Records to process Start Marker

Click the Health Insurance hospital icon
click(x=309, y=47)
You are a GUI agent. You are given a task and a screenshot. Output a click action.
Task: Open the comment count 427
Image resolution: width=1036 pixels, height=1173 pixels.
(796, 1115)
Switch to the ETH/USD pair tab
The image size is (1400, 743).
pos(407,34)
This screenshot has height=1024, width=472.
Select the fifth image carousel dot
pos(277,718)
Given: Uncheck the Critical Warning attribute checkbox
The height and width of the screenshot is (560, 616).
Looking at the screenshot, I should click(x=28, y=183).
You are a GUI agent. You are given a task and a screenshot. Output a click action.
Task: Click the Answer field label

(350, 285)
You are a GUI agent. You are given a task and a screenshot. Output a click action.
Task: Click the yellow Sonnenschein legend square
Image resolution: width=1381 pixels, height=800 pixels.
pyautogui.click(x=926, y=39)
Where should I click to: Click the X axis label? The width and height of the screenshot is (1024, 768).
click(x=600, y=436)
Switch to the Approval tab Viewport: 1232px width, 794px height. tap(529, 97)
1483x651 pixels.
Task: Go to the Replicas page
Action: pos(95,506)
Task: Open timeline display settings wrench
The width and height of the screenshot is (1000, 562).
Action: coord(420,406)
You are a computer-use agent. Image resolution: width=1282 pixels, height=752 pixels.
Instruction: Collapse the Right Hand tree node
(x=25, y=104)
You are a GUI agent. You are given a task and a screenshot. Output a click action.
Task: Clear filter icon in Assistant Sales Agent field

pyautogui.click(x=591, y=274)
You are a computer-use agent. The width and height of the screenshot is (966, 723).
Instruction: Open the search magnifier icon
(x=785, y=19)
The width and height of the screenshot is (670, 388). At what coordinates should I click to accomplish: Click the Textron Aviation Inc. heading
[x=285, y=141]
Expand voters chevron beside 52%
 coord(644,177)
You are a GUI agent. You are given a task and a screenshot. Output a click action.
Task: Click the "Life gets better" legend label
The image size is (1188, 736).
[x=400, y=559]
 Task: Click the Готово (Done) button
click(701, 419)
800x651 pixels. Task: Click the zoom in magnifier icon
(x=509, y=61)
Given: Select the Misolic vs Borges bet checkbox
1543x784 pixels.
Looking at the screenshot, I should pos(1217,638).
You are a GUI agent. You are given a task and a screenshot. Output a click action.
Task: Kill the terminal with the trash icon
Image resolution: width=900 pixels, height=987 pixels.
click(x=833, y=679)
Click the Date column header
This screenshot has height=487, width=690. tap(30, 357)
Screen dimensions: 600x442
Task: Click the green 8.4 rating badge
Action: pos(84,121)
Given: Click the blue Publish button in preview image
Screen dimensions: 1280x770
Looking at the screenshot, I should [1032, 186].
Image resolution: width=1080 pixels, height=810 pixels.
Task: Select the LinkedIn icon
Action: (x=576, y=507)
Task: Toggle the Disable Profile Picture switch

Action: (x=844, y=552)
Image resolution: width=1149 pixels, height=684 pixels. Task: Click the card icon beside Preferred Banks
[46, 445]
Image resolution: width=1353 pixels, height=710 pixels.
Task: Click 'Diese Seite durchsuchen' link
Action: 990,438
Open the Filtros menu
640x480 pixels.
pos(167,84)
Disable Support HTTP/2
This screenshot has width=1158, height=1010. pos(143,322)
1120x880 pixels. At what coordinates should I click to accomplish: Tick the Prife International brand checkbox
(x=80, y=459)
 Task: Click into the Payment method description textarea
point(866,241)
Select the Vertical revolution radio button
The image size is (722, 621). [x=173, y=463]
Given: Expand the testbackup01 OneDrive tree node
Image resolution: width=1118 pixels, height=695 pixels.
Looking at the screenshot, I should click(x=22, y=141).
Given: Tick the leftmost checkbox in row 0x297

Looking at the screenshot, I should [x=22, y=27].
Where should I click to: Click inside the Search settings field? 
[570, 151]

Records to process End Marker

* Problem statement *
Spot the lines above that mention "computer" and copy them.

* Exercise response *
You are a computer-use agent. Image resolution: width=1282 pixels, height=752 pixels.
You are a computer-use agent. The width and height of the screenshot is (966, 723).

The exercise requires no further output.